Let Σ be a σ-algebra over a set X. A function μ from Σ to the extended real number line is called a MEASURE if it satisfies the following properties:
(1) μ(e_i) >= 0 for e_i in Σ
(2) μ(e_i ∪ e_j) = μ(e_i) + μ( e_j) for pairwise disjoint e_i, e_j in Σ
If Shannon entropy H is a measure, then it must fulfil the conditions of measure theory above.
H is a function of a probability distribution to a real number.
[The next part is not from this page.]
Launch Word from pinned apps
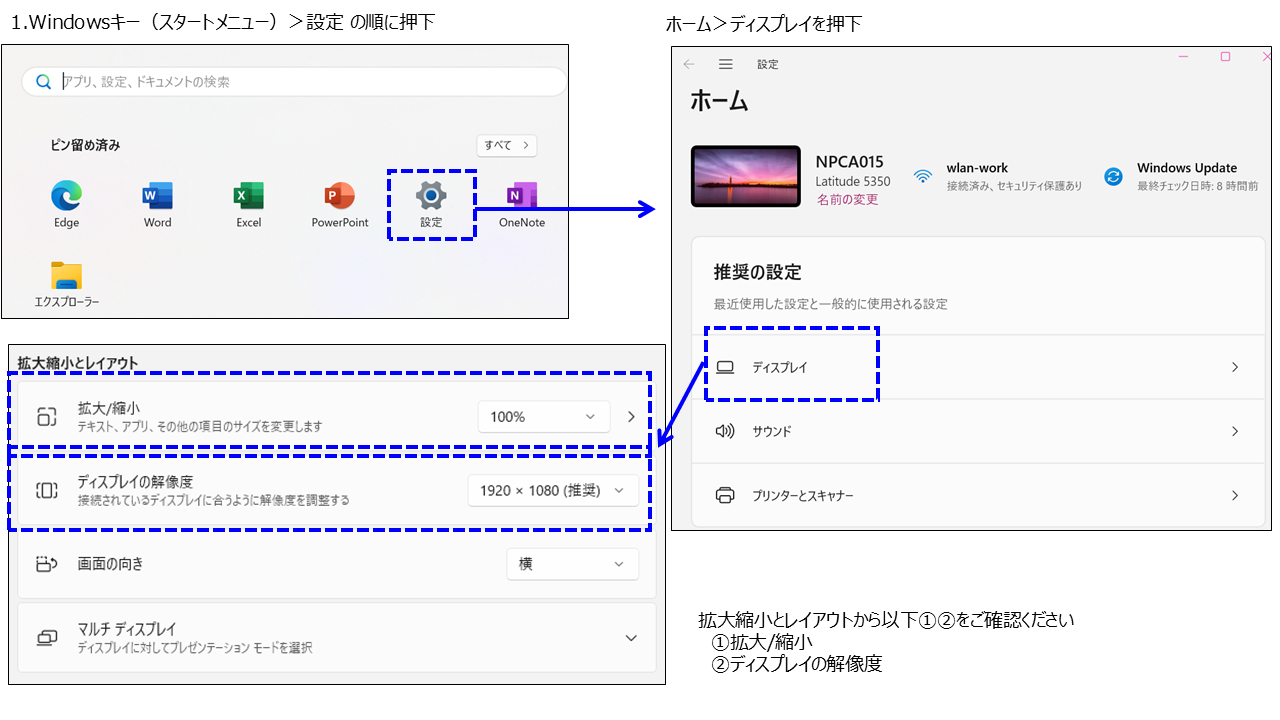 pos(157,196)
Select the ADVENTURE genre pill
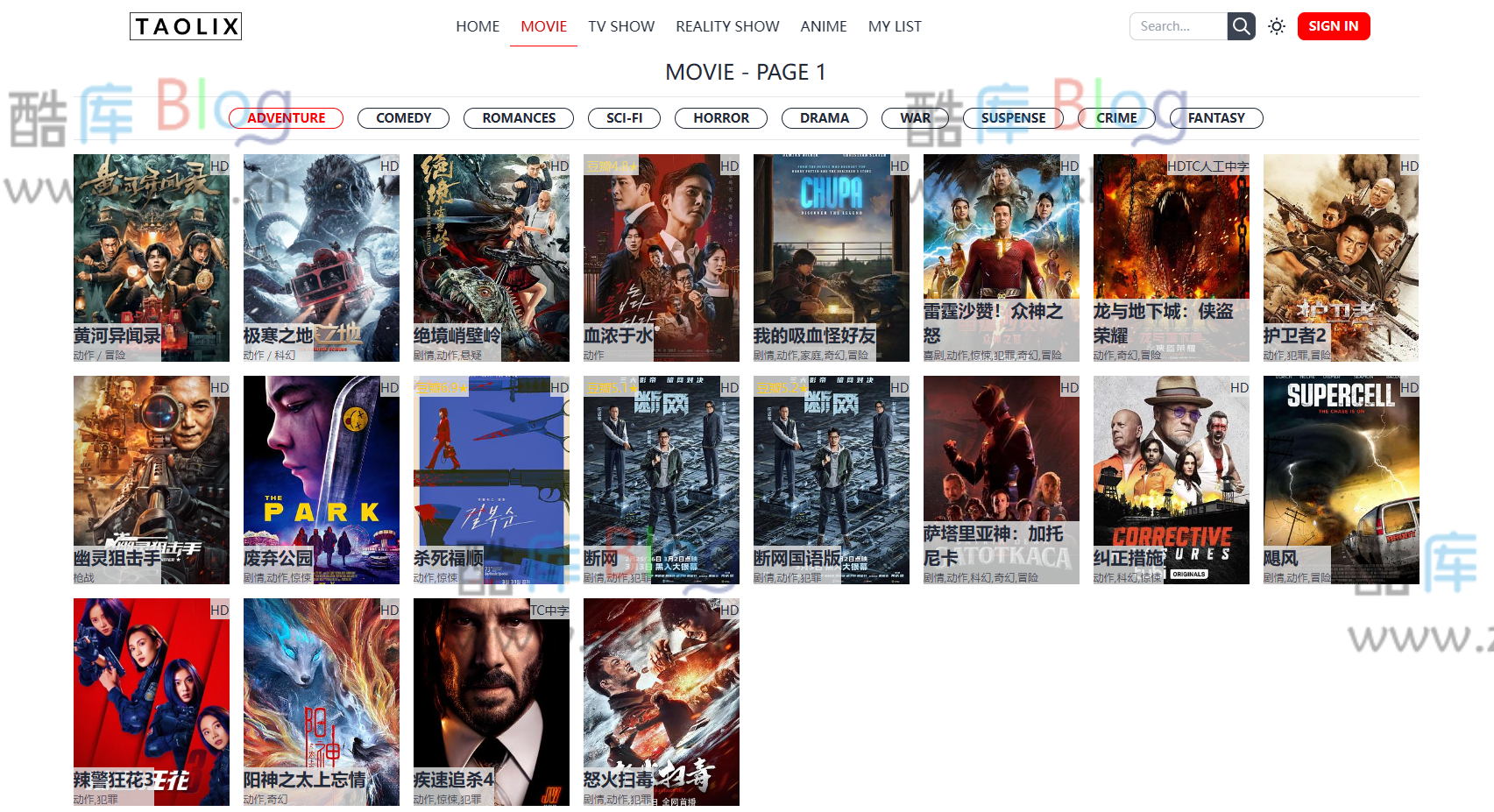 (286, 118)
Assume for simplicity that the probability distribution is represented by
e_i = (p_i1, .. , p_im), where p_i1+ .. + p_im = 1
e_j = (p_j1, .. , p_jn), where p_j1+ .. + p_jn = 1
H(e_i) = sum_k=1^m p_ik log 1/p_ik
H(e_j) = sum_k=1^n p_jk log 1/p_jk
1. But what is: e_i ∪ e_j
2. I cannot see that H(e_i ∪ e_j) = H(e_i) + H(e_j)
Please provide me a prove, or show me a book that proves that H is a measure.
It is frequently claimed in papers and books that H is a measure, but I newer saw a proof or a reference to a proof that H is indeed a measure.